[[ Entries provided, beginning ]]

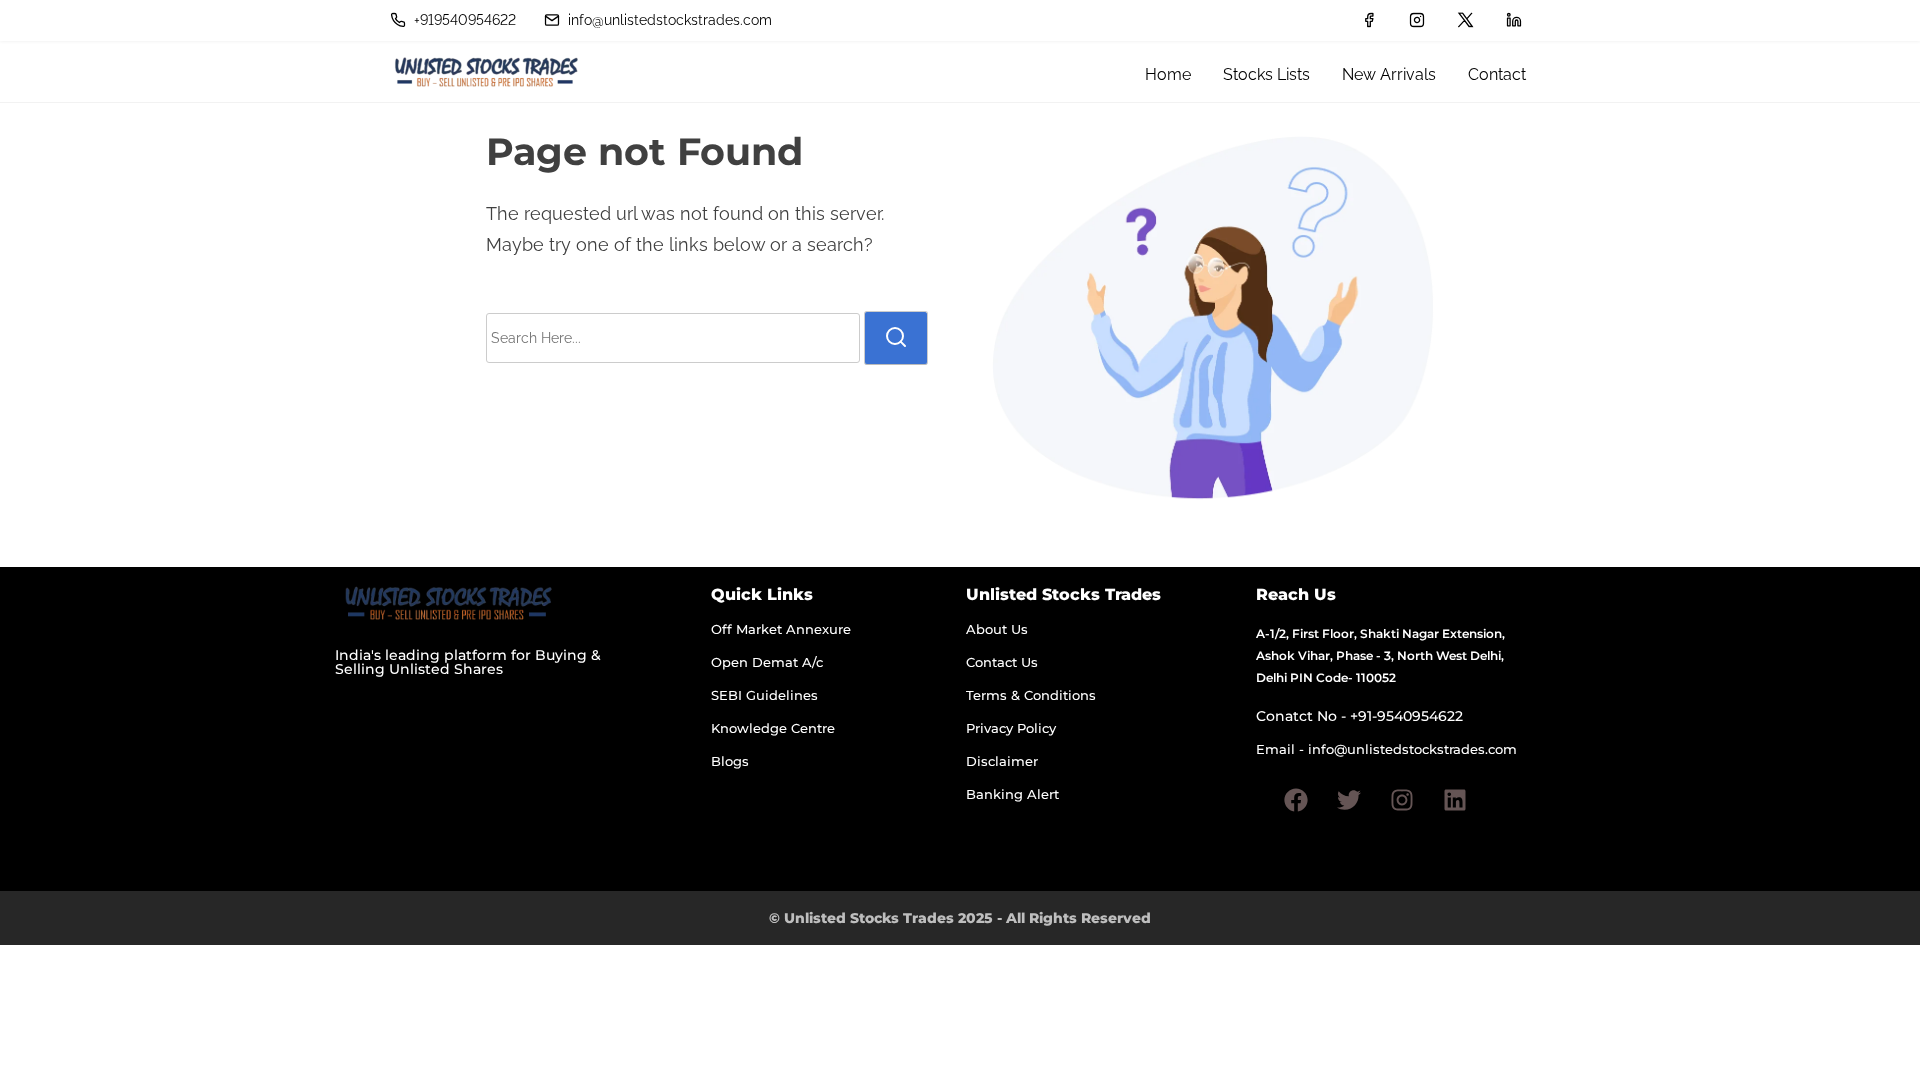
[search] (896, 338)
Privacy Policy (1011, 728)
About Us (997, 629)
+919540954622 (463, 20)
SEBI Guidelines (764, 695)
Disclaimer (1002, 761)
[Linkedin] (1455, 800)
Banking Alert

[[ Entries provided, end ]]

Required action
Using the records above, copy exactly the lines from the one containing "About Us (997, 629)" through the last, inclusive, and nothing else.

Solution to the exercise
About Us (997, 629)
+919540954622 (463, 20)
SEBI Guidelines (764, 695)
Disclaimer (1002, 761)
[Linkedin] (1455, 800)
Banking Alert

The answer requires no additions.